Berl and Austin Walker ’13 won the $20,000 Howard Cox ’64 Entrepreneurship Grand Prize in TigerLaunch, a Princeton Entrepreneurship Club competition held last month, for a program called WebReduce that would help companies market unused time on their computers for data-crunching.
He has twice interrupted his schooling for a year — after graduating from the University Laboratory High School in Urbana, Illinois, and after sophomore year at Princeton — to work with tech start-ups in Champaign-Urbana and in San Francisco. The red-headed Berl has other talents, too. At the University Laboratory High School in Urbana, he was named to the all-state chorus — he’s a tenor — played trumpet in a jazz ensemble, and won an award for composing a piano fantasy.
So how did he find time to cram in so many Princeton courses on top of everything else? He admits that “it was very stressful, but I got through it and did pretty well in all my classes …. For Princeton I actually sat in class 22 hours, then probably spent at least twice that outside of class doing homework and studying.” That’s 66 hours. Subtract the six hours he sleeps each night, and there’s 60 left for everything else. He estimates he spent three to five hours a week on each MOOC or more if programming was involved “because you had to bang your head against the wall until you got your code to work.”
One of the courses he dropped was Probabilistic Graphical Models taught by Daphne Koller, the Stanford computer scientist who co-founded Coursera. It actually was one of the best he found online, Berl says, but “I got too busy.
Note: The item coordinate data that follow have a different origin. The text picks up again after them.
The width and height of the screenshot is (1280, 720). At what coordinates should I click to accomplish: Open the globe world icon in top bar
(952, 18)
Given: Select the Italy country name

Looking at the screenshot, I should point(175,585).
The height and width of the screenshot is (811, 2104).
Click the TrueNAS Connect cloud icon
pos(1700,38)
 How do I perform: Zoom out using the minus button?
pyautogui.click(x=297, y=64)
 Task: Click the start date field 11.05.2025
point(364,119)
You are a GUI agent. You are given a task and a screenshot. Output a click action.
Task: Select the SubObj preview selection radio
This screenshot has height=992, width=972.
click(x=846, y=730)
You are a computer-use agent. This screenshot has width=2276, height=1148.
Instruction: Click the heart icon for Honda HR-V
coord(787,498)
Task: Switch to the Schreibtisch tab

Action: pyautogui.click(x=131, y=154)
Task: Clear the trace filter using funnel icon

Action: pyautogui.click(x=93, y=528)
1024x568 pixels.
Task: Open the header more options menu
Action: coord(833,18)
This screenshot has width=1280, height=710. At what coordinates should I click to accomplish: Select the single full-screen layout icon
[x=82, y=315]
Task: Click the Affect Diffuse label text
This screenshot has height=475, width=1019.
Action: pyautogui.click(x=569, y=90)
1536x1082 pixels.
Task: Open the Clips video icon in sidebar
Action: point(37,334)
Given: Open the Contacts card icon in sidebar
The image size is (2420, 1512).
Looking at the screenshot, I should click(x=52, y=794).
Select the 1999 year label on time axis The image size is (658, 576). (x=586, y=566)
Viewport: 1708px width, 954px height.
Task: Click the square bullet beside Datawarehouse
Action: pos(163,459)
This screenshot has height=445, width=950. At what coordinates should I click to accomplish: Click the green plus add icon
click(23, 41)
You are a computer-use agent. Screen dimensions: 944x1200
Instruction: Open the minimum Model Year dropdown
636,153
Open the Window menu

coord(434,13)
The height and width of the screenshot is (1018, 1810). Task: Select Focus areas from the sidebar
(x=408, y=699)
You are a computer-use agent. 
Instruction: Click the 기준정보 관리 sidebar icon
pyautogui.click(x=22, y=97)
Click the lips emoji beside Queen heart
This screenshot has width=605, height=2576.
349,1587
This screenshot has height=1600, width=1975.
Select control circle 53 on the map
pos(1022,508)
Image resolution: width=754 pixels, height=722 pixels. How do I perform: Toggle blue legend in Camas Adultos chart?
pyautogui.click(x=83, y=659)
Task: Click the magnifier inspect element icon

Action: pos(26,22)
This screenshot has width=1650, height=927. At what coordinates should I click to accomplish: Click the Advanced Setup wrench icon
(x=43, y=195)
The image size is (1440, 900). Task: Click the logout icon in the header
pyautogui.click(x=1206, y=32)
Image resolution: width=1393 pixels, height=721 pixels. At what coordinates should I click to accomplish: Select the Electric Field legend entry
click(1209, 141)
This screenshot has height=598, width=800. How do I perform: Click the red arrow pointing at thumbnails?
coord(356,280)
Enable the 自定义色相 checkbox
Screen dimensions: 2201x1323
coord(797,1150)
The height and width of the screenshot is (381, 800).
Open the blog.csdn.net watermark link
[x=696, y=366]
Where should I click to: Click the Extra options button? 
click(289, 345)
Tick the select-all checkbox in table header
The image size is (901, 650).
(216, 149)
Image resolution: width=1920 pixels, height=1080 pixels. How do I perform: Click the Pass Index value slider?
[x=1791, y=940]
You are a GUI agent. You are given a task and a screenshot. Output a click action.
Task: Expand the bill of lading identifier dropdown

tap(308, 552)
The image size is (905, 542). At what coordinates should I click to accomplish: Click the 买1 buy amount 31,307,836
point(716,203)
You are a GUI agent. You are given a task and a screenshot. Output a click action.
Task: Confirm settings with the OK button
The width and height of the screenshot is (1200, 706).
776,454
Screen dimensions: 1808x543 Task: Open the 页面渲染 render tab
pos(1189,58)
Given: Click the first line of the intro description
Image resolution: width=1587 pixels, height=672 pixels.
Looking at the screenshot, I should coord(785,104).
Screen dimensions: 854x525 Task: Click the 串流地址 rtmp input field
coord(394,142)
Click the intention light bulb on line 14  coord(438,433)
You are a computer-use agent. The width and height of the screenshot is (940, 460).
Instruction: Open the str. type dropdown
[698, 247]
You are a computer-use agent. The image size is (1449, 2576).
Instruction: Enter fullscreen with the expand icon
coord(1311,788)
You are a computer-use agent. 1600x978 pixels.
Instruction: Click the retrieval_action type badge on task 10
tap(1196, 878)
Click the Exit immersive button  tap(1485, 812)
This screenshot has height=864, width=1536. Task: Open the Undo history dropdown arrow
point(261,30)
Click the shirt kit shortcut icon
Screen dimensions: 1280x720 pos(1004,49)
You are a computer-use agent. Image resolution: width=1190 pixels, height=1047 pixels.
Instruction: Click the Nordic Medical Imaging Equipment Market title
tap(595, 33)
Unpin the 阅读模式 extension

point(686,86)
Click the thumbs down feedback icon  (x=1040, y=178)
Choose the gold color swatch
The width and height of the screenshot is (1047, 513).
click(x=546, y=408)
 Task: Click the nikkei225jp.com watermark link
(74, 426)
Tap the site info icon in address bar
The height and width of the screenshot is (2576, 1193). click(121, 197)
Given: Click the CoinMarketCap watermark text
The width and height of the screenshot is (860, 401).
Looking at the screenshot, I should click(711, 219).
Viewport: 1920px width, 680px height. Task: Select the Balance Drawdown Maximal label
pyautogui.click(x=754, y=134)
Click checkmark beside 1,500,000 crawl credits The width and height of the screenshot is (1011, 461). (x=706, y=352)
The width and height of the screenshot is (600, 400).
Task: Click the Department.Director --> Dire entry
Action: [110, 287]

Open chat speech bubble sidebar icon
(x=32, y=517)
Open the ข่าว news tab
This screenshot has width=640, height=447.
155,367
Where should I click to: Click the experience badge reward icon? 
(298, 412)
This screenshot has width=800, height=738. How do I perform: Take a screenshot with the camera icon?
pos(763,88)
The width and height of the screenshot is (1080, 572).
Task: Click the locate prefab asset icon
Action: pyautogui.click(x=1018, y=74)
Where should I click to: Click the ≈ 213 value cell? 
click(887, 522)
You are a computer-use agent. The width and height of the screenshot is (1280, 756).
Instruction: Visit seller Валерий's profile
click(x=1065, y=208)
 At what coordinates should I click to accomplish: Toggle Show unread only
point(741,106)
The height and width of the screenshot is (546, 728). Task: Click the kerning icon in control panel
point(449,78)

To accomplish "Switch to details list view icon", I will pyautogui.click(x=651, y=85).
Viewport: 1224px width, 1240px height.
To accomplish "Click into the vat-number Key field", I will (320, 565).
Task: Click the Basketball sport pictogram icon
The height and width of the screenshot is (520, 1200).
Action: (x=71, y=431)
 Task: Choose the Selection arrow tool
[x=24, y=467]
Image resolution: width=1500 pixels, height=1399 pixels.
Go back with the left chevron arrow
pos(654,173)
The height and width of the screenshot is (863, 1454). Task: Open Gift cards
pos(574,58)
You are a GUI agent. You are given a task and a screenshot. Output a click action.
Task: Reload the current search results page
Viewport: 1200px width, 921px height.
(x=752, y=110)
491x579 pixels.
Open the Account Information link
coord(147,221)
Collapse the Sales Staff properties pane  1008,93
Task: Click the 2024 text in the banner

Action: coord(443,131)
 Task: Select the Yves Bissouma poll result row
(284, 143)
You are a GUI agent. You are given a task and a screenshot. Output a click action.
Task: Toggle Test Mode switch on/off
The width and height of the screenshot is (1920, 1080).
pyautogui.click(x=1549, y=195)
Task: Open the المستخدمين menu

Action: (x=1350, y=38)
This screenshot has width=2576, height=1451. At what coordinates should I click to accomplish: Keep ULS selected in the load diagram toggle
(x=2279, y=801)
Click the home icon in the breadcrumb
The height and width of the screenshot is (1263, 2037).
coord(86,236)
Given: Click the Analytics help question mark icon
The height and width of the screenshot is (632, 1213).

My Princeton work has to come first.” But he intends to take it again.
His favorite class last semester was Internet and Technology Policy in the Woodrow Wilson School. “The lectures were pretty good but what was really, really valuable to me for was the discussions that we had in class with the other students. That’s something you can’t replace very well online.” He favors the idea of opening up even more time for class discussions by putting lectures online.
After Princeton Berl intends to head back to Silicon Valley and eventually he wants “to start my own company in the neuroscience market. In 10 to 20 years there’s going to be a lot of computer chips inside people’s heads …. I want to be on the forefront” of making that safer and better understood.
And what will the Princeton of tomorrow look like?
“Subjects that don’t even exist today will be the most important and sought after subjects in 20 or 30 years. Whole new fields are going to be created. It’s very hard to judge where the focus and culture of the school is going to be.”